BELLS of Lazonby employs 240 staff and supplies some of Britain’s best-known retailers, including Costa and Sainsbury’s. All from a remote village in the Eden Valley.
“Really we shouldn’t be in Lazonby,” says managing director Michael Bell. “The fact we are is testament to our ability to change.
“You have to think about how you can be competitive on the national stage. We work hard. We innovate – we spend a huge amount for a business of our size on innovation. We’re constantly working on new concepts.”
Bells was born this way. The bakery business was founded in 1946 by John Bell – Michael’s father.
“He began with a fleet of mobile shops, 60 years before Tesco started going around the countryside,” says Michael. “He thought about different ways of doing things.”

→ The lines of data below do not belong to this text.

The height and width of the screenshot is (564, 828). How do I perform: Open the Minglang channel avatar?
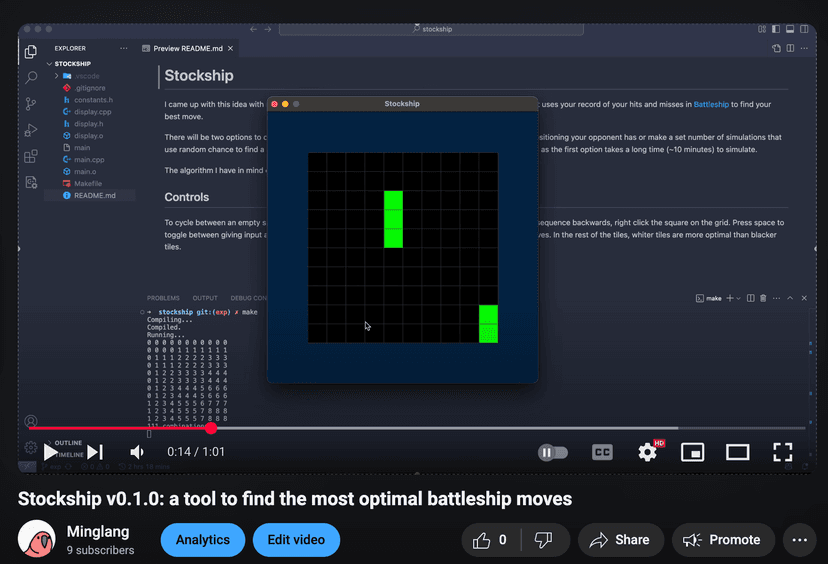click(36, 540)
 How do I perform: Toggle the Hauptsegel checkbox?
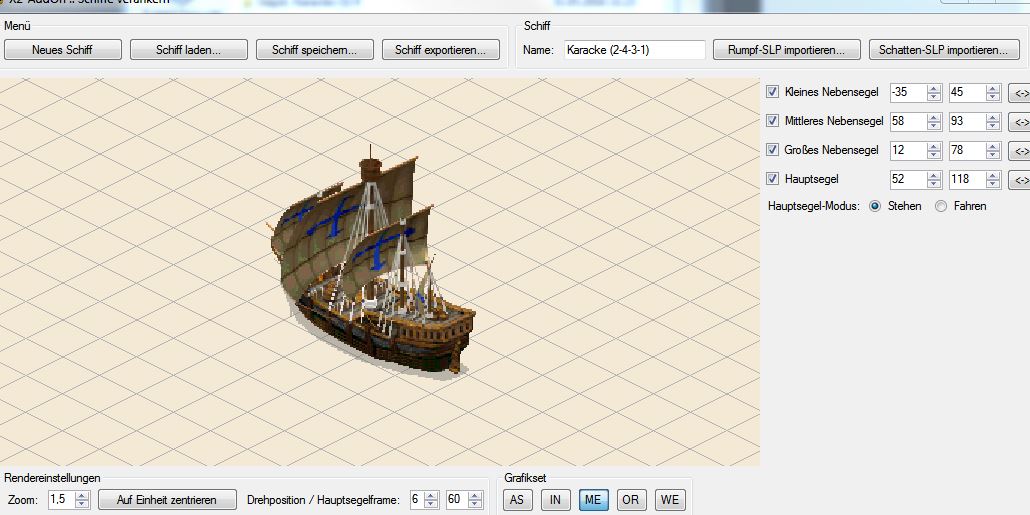tap(772, 179)
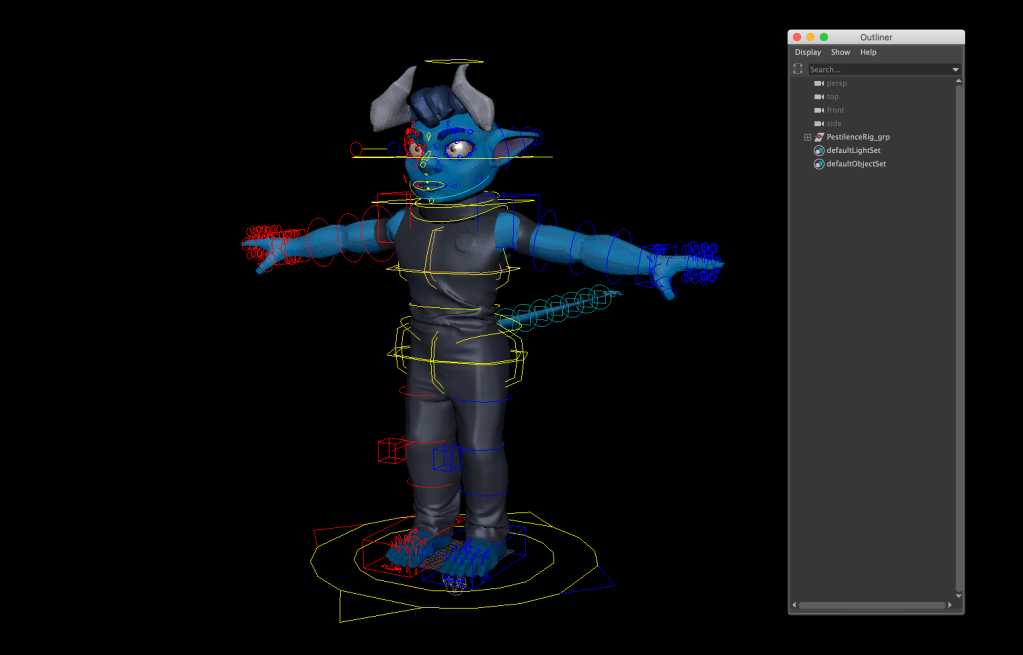This screenshot has width=1023, height=655.
Task: Click the persp camera icon in Outliner
Action: pyautogui.click(x=819, y=83)
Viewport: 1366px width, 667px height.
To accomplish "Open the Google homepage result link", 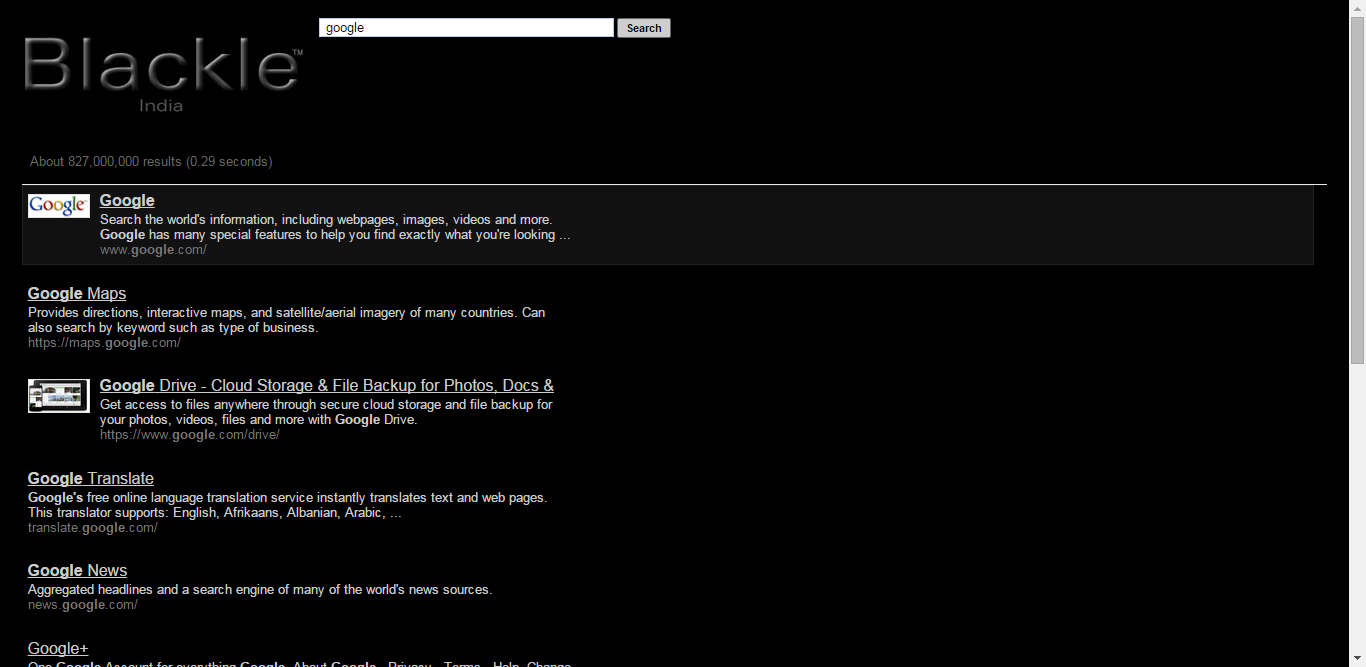I will (x=127, y=200).
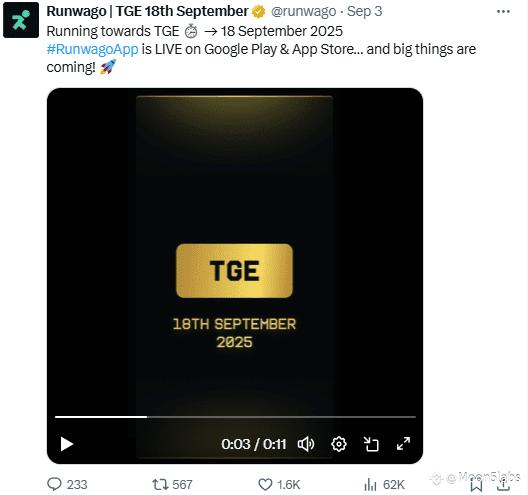Screen dimensions: 528x495
Task: Reply using the comment bubble icon
Action: click(x=54, y=484)
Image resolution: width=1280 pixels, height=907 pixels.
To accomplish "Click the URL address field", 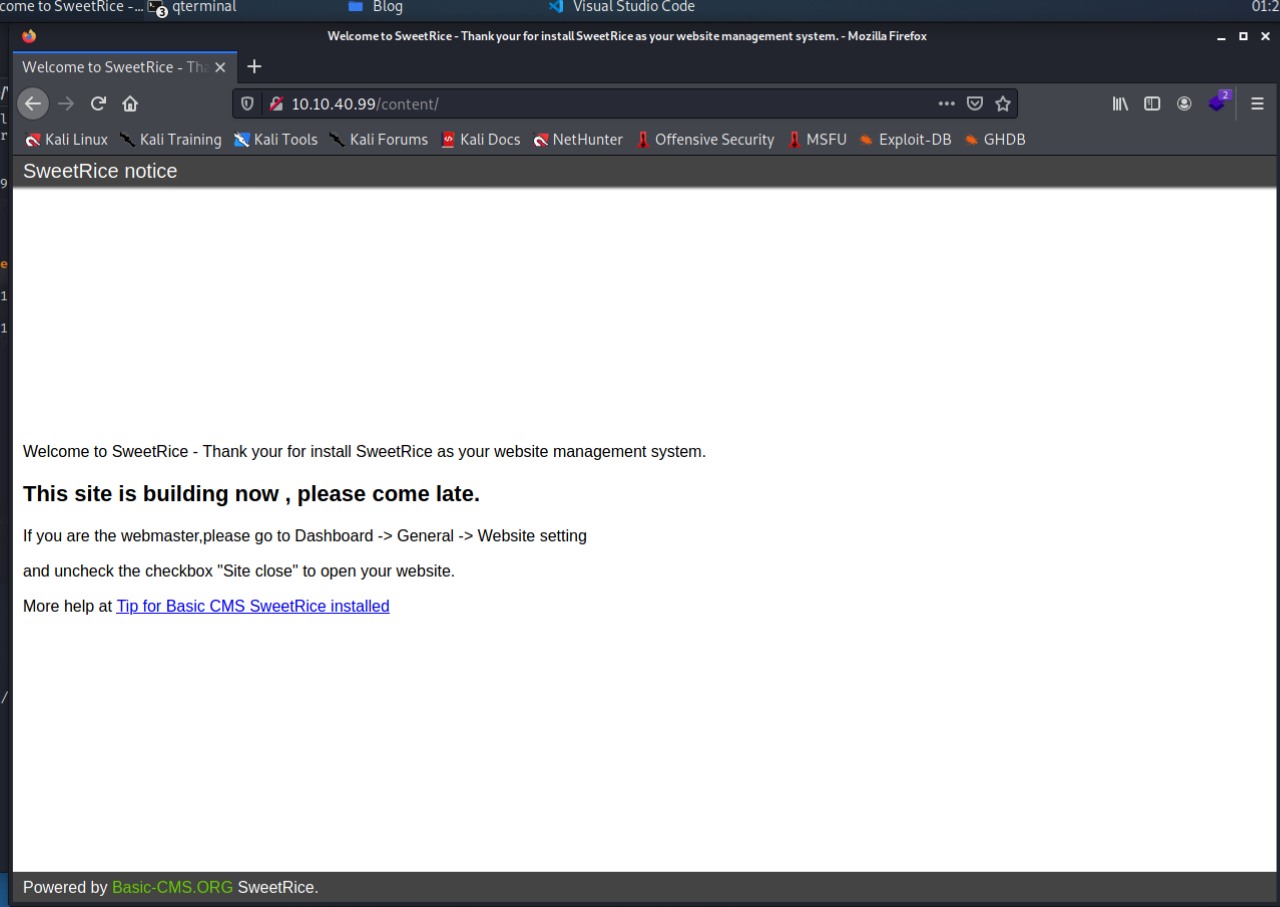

A more recent innovation was the company’s decision to create the country’s first purpose-built gluten-, wheat- and dairy-free bakery.
Some of these products are sold in Sainsbury’s Freefrom range.
In 2006 Bells won the Queen’s Award for Enterprise for its allergy-friendly products, which now account for half of the company’s turnover.
Another major client is Costa. Bells makes many of the coffee chain’s cakes.
Bells currently has more than 80 products in development. Members of staff have their palates tested to see if they’re suitable to take part in taste tests.
“Unfortunately my palate wasn’t sophisticated enough!” laughs Michael. The company has also used a panel of 50 regular Costa customers to test potential Costa products.
Michael says such attention to detail is one way of competing with bigger rivals.
“Competition should never frighten anyone in business. It helps you understand what you can do well or better than anywhere else.
“Greggs has done a fantastic job. If you want three sausage rolls for a pound, you wouldn’t dream of going anywhere other than Greggs. But they make it easy for other businesses to differentiate.
“The harder something is to do, the more reason for doing it. We make hand-finished cakes for the coffee market. That’s what sets us apart. We do it because it’s difficult, which restricts other people doing it.”
As well as its base at Lazonby Station, Bells has shops in Carlisle, Penrith, Wigton and Workington, and also owns The Village Bakery at Melmerby.
John Bell is now 90 and still comes into the business he created. “We’ve got three generations of some families working here,” says Michael. “We are a local business in the true sense.”
In 2004 the company sold a plot of land below market value to Eden Housing Association to build five affordable homes for local people.
“Being where we are has defined who we are,” says Michael. “We don’t employ any agency staff. If I can’t make a commitment to a member of staff, how can a member of staff make a commitment to Bells of Lazonby?”